Canada’s ports are the irreplaceable way we move over 330 million tonnes of cargo, worth $400 billion, produced by Canadian businesses and needed in Canadian homes.
As we employ digitalization and other technologies to improve our effectiveness, we increase the country’s economic capacity, reduce business costs and continue to open the world to Canada — and Canada to the world.
But there is more to the success of ports than efficient logistics. We are keenly aware that ports are community assets that provide economic growth and opportunity.
Efficient transportation and regional economic opportunity are two sides of the same coin – and clearly define the steps we need to take collectively to transform and direct Canada’s port system.
We’ve started to define the path. At the end of 2018, the Association of Canadian Port Authorities delivered its response to the Minister of Transport’s Ports Modernization Review. As we stated in our submission, the review gave us an opportunity to reflect on the many challenges and opportunities our ports face in the evolving global economy. We reached out to our port authority members with surveys, interviews and CEO roundtables. The result of this exhaustive process was the development a series of comprehensive, realistic and workable recommendations that touch every aspect of port activity: foundational concerns, innovation and trade logistics, relationships with Indigenous Peoples, community relations, environmental sustainability, port safety, security and governance.
The review process also brought home an invaluable lesson: the nature of our relationships has changed, and the success of Canada’s ports will depend on understanding and developing new forms of partnership between ports, shippers, communities, suppliers and most importantly, government.
As a result, a central recommendation in our submission is a call to action to develop a National Transportation Strategy that would identify priority trade corridors and gateways in concert with Global Affairs Canada.
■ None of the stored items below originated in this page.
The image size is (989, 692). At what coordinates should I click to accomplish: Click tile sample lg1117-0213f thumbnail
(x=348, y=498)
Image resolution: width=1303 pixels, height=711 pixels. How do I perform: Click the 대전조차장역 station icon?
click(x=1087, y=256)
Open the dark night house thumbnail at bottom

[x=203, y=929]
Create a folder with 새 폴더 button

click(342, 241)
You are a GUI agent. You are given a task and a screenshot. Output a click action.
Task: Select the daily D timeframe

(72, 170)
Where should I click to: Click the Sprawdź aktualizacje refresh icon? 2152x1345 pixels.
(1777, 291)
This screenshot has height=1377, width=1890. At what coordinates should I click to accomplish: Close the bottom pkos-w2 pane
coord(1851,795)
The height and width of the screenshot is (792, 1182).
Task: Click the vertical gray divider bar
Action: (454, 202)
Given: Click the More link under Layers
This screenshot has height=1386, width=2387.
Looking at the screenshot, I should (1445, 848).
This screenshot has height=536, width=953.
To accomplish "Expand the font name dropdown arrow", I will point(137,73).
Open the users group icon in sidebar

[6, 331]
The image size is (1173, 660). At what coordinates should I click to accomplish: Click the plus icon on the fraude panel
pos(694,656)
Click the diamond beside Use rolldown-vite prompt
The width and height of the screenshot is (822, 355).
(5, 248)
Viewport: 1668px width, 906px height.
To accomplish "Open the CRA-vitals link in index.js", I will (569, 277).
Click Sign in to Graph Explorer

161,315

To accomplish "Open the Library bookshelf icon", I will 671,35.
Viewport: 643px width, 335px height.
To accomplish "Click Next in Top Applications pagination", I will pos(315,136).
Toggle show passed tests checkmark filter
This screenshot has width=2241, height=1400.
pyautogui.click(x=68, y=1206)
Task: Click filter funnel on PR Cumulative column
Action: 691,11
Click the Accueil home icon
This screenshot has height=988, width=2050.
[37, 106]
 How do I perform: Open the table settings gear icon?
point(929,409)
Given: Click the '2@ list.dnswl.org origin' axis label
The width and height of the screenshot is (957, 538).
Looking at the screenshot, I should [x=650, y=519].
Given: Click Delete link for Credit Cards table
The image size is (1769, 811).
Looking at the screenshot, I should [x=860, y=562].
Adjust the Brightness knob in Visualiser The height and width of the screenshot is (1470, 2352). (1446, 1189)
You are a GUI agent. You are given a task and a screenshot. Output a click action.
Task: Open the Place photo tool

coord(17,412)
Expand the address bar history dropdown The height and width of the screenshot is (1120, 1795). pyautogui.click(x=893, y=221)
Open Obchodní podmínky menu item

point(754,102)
This much-needed initiative would be an invaluable aid for CPAs, allowing them to strategize their business plans, and work more effectively with their supply chain partners to design an optimal logistics system within the context of a comprehensive multimodal network.
Our submission also recognized that in an era of rapidly shifting geopolitics and breathtakingly rapid technological advances, we have to come together to plan and innovate. As a result, we called on the government to create a high level “Future Visioning” working group that would recognize Canadian ports’ current role as multi-modal industrial hubs. This working group would advance our role as industrial and trade hubs, developing new assets such as logistics centres, transformational hubs, trade-enabling infrastructure, information centres and new employment opportunities.
In the same vein, we also called on the government to bring together a working group to design a digital road map with priorized projects that would support the industry-wide adoption of innovative technologies.
These are a few of the key recommendations we shared with the government. There are others, and it is important to note that they are all relevant and actionable. In fact, our recommendations are interrelated to the point that it would be difficult to move forward as an industry unless we are able to achieve some level of progress in each of them.
Of course, progress depends on more than submissions to government. ACPA is advancing its agenda in many ways, including the 2019 annual conference in the Saguenay. Working with our colleagues at the Port of Saguenay, we have created a program that addresses port’s questions and needs with cutting-edge information, innovative approaches and critical intelligence available nowhere else. Our aim is to use the conference to and make a meaningful and positive difference to CPAs’ current and future operations and strategies.
Ultimately, it is a question of shape or be shaped. We must work together to ensure that the aforementioned “sea-blindness” is a thing of the past. Canada’s ports are already hard at work to develop the technology and intellectual capacity we need. But we cannot act in isolation. With the commitment of the government, our ports, so firmly rooted in Canada’s history, economy and culture, can help further propel the country along the path to continued economic opportunity and growth.